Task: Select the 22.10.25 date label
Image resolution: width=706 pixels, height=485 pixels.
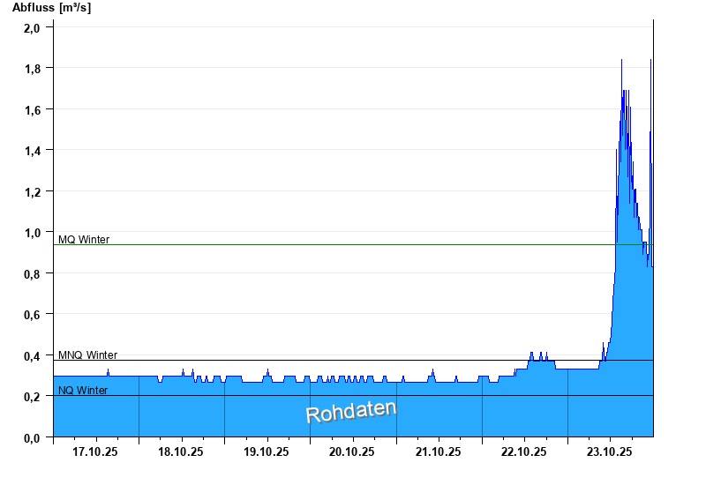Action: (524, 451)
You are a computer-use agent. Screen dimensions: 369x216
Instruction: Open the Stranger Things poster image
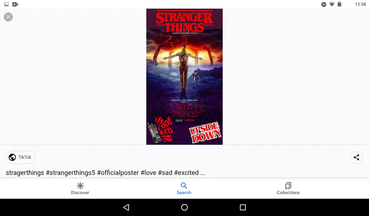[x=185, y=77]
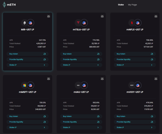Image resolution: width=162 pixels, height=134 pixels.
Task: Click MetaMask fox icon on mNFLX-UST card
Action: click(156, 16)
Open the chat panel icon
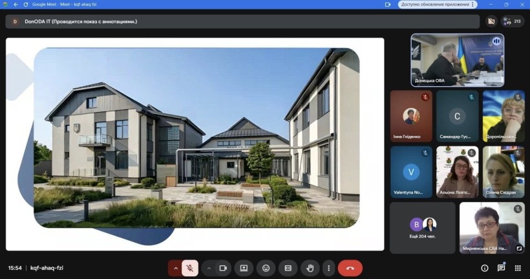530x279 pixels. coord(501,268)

-*-*-

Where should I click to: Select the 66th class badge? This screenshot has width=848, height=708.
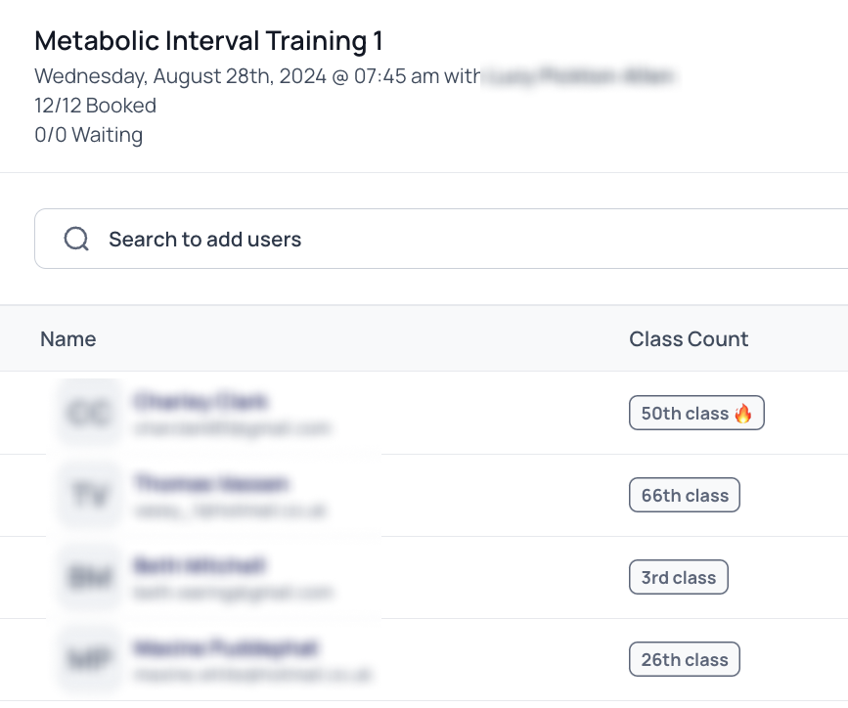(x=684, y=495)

-*-*-

__Objet de l'exercice__: Réécrivez les lignes allant de celle qui contient « Task: Select the 22.10.25 date label » jusqu'à celle qui contient « 530x279 pixels. coord(501,268) » incluse, en remplaçant « Select » par « Choose » sans rien modifier d'autre. N'incluez pas les images dans la réponse.

__Résultat attendu__:
Task: Choose the 22.10.25 date label
Image resolution: width=706 pixels, height=485 pixels.
Action: (524, 451)
You are a computer-use agent. Screen dimensions: 369x216
Instruction: Open the Stranger Things poster image
[x=185, y=77]
Image resolution: width=162 pixels, height=134 pixels.
Task: Click MetaMask fox icon on mNFLX-UST card
Action: click(156, 16)
Open the chat panel icon
530x279 pixels. coord(501,268)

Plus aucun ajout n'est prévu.